The Warrior and the Weasel

“You need a hand with that?”

It was easier to buy four Peronis at a time, than queue twice at the crowded bar, but Jack’s hand had started shaking carrying them over to the waterfront table.

“I would have got up but… I couldn’t be bothered,” said Scot.

“That’s okay,” said Jack, flexing his bony mitt. “Old war wound. ‘Nam.”

“You were hardly the Army type at college.”

“No, but I sure was clumsy. I, uh, broke my hand again a couple of months ago, and bones take a hell of a lot longer to heal than they used to.”

“Tell me about it,” said Scot, and tapped his head.

It had been twenty years since college. Facebook had put them back in touch, and “Interstellar” at the Imax had provided the excuse to finally meet up again. Post-movie they struggled to sketch in the massive blanks. Scot had done well for himself, married with two great sons and a job that offered global travel. Jack had moved back home.

“It’s been a weird year,” said Jack. “As opposed to the nineteen before that. I’ve had a few… self-inflictions recently.”

Somehow it was easier to talk about recent events than the big ones they had missed in each others lives, but doing so reminded them both who they were. Jack had dropped a weight onto his right hand failing to “work out” in the garage. A week later, he’d cracked a rib on his left flank failing to Fosbury Flop over a beer garden table in a drunken dare.

“So your mid-life crisis health kick is really paying off then,” said Scot. “Try cycling, that’s what I do to keep my natural obesity at bay. Although there may be too many Audis on the road for your luck.”

“You haven’t heard the third fail yet. That’s the real sucker punch.”

“If it’s that good I think we may need whisky,” said Scot. “There’s a cocktail bar down the way. Let’s get a little Don Draper.”

When they finished the beers they careened down the Southbank as the London skyline began to light up in the dusk. It took several attempts to walk through the sliding glass doors of the Mondrian hotel before they realised there was a touch panel that opened them, much to the amusement of the receptionist.

Over the first round of Manhattans Jack continued with his ego bruising. “It went a little something like this…”

After drinking £50 in his local, and in the process of running up a further £55 tab, Jack had mistakenly insulted Chelsea Dave by commenting on his hoodie. Dave had glowered and threatened him repeatedly. He had been ready to leave but, because Scottish Angus and his wife Denise threw a jeering yellow hat over his head, Jack held his ground, stayed well past his bedtime and got even more legless.

When Angus called him a coward again on the way out Jack had lurched over to confront him. Angus’ steel toed shoes kicked two more ribs in before he straddled Jack and tried to strangle him. The foaming Scot was pulled off and sent packing by Dave. Ironically enough, the Chelsea fan was the only one who helped Jack. The barman was apparently stopped from intervening in the violence by the drunken landlady.
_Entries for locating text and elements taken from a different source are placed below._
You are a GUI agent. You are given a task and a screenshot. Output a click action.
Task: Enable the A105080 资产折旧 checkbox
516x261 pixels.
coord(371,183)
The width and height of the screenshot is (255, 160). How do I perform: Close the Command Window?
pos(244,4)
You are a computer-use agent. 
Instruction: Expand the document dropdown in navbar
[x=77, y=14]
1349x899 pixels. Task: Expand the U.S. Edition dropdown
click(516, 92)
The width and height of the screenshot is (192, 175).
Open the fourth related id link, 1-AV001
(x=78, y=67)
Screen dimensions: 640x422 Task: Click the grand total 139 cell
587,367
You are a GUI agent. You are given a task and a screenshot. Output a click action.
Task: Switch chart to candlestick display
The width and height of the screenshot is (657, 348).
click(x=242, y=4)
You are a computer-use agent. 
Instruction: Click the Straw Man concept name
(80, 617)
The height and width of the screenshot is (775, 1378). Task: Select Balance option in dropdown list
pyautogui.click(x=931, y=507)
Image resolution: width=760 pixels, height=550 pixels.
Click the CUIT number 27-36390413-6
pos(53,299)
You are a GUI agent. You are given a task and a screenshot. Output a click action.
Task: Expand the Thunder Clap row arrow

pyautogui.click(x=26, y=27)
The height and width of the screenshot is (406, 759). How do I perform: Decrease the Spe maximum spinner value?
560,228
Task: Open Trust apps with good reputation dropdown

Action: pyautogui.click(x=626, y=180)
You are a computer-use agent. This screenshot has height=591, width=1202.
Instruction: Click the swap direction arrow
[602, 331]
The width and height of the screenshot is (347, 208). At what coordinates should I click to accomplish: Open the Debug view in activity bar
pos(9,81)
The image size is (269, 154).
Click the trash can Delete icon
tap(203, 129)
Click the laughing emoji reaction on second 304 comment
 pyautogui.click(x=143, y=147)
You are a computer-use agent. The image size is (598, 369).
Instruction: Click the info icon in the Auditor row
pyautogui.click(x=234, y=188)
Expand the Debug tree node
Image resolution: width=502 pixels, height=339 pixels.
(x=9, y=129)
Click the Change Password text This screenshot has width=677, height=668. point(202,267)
A further irony was how the gossip was respun in the following weeks, so that Jack became the bully picking fights. This compounded the suspicion his life was a bad sitcom on the wrong channel, especially when the idiotic ginger barman imitated 1970s canned laughter by hollering ‘oh no’ at Jack whenever he walked through the doors.

“Look I’m Scottish too, and that turd was no Braveheart,” said Scot.

“You’re Scottish? I never knew that. Isn’t that a bit weird, given your name?” said Jack.

“You never knew that? You can also have a Frenchman called Francois and an American called…”

“Amy?”

“Right. Okay, look ‘tardo, I’m going to explain something to you, using small words. There are two types of Scot. There are the warriors, and then there’s the weasels. The weasels may pretend they’re warriors, but they’re not.”

“Okay, I’ll bite. What’s the difference?”

“Glad you asked. A warrior wants and enjoys a fight. But he wants a good one, he’s not going to beat up a cripple.”

“I wasn’t a…”

“You couldn’t raise your left, or swat a fly with your right, and you’re English. To a true Scot, you’re a cripple. Being legless is by the by. Anyway, a warrior will wait until the cripple can stand up straight. Then he’ll beat the tar out of him. Fair fight, y’know with real punches and stuff. Seems that Chelsea had a bit more Scotch than the Scot. But a weasel would rather kick a man when he’s down, a wheelchair wouldn’t stop him. You, mon frere, were beaten by a weasel.”

“That actually makes it worse.”

“Well, you were screwed either way. They wanted a target, and saw seven foot of drunk at the bar, Goliath that makes them David. From a distance you don’t look too much of a wimp, must be the shaved head and scars.”